Psychopharmacology (Berl). 2014 Apr;231(8):1557-80. doi: 10.1007/s00213-013-3369-1.
Research on adolescence and drug abuse increased substantially in the past decade. However, drug-addiction-related behaviors following stressful experiences during adolescence are less studied. We focus on rodent models of adolescent stress cross-sensitization to drugs of abuse.

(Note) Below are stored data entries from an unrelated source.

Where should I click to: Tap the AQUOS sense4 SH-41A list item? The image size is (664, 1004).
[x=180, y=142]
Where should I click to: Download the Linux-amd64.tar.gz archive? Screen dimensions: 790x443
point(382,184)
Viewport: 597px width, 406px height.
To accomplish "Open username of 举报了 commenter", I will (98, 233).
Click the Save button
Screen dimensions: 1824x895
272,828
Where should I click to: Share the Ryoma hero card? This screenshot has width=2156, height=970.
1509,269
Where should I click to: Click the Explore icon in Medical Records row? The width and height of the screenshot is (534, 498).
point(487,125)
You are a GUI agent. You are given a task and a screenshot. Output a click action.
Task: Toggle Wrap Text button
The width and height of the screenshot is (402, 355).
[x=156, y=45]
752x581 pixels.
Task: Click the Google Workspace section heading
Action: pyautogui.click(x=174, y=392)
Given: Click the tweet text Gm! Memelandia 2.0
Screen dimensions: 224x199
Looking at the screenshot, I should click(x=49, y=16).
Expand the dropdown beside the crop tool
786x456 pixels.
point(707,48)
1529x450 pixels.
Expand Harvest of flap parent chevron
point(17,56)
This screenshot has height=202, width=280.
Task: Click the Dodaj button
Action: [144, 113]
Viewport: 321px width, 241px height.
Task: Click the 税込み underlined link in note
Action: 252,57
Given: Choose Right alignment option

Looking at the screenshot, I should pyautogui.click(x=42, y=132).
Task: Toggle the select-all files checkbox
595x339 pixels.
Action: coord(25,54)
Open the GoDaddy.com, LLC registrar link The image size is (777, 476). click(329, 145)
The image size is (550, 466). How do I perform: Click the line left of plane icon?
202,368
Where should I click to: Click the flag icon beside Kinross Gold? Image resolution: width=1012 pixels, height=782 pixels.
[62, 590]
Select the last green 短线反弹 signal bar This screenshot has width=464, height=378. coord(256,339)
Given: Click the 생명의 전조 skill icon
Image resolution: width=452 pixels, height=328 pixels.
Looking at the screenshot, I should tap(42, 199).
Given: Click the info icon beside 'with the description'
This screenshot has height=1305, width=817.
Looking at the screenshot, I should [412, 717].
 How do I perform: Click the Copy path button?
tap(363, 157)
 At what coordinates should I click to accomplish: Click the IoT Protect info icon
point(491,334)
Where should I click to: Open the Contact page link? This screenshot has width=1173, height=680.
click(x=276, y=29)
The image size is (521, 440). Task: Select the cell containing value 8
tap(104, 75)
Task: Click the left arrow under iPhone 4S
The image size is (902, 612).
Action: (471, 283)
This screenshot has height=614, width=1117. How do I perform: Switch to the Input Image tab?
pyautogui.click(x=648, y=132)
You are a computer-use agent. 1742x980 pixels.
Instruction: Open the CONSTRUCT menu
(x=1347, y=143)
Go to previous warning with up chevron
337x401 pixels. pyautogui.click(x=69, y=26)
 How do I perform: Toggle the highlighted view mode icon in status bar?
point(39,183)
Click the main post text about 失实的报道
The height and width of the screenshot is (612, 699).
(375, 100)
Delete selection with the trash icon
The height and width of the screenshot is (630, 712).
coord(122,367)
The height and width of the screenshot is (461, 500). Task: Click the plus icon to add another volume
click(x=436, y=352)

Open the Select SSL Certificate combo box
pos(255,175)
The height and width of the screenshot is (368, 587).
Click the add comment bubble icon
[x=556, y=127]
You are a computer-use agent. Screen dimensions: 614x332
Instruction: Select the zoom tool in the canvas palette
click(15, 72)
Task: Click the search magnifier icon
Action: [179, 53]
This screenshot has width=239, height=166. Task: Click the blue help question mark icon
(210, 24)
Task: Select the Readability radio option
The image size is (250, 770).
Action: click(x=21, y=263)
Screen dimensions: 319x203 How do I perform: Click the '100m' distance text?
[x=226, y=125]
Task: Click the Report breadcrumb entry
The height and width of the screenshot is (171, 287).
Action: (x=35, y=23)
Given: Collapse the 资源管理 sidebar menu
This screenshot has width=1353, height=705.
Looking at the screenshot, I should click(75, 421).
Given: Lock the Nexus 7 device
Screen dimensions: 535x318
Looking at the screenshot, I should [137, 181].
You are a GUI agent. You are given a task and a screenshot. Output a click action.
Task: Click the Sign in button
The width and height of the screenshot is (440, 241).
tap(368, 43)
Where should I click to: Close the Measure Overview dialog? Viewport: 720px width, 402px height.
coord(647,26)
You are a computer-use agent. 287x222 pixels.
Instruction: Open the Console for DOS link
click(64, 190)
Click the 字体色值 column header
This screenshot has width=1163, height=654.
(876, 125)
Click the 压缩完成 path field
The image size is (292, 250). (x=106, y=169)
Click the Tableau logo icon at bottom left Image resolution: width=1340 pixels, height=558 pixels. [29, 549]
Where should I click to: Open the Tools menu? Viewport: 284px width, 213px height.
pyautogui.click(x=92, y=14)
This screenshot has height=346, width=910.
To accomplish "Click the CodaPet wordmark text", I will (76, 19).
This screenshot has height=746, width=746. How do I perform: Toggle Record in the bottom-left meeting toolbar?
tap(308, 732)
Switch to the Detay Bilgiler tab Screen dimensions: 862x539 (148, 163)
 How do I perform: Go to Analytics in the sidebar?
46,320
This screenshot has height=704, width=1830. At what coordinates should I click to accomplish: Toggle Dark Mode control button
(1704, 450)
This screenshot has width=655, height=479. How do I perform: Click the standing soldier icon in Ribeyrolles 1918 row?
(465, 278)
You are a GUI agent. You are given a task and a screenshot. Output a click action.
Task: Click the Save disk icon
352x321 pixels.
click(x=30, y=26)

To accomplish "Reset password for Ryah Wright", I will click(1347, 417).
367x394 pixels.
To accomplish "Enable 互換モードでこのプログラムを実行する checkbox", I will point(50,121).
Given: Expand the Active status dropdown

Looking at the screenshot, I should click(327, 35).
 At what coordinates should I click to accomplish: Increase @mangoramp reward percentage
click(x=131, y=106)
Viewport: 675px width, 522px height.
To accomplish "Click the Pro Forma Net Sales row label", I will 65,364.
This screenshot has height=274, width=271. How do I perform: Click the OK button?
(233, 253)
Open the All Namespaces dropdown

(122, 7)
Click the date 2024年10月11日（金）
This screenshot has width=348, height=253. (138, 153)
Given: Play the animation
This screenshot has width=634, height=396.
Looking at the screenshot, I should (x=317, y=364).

Review the ontogeny of behavior, dopamine, corticotropin-releasing factor (CRF), and the hypothalamic-pituitary-adrenal (HPA) axis in adolescent rodents. We evaluate evidence that stressful experiences during adolescence engender hypersensitivity to drugs of abuse and offer potential neural mechanisms.
RESULTS AND CONCLUSIONS:
Much evidence suggests that final maturation of behavior, dopamine systems, and HPA axis occurs during adolescence. Stress during adolescence increases amphetamine- and ethanol-stimulated locomotion, preference, and self-administration under many conditions. The influence of adolescent stress on subsequent cocaine- and nicotine-stimulated locomotion and preference is less clear. The type of adolescent stress, temporal interval between stress and testing, species, sex, and the drug tested are key methodological determinants for successful cross-sensitization procedures. The sensitization of the mesolimbic dopamine system is proposed to underlie stress cross-sensitization to drugs of abuse in both adolescents and adults through modulation by CRF. Reduced levels of mesocortical dopamine appear to be a unique consequence of social stress during adolescence. Adolescent stress may reduce the final maturation of cortical dopamine through D2 dopamine receptor regulation of dopamine synthesis or glucocorticoid-facilitated pruning of cortical dopamine fibers. Certain rodent models of adolescent adversity are useful for determining neural mechanisms underlying the cross-sensitization to drugs of abuse.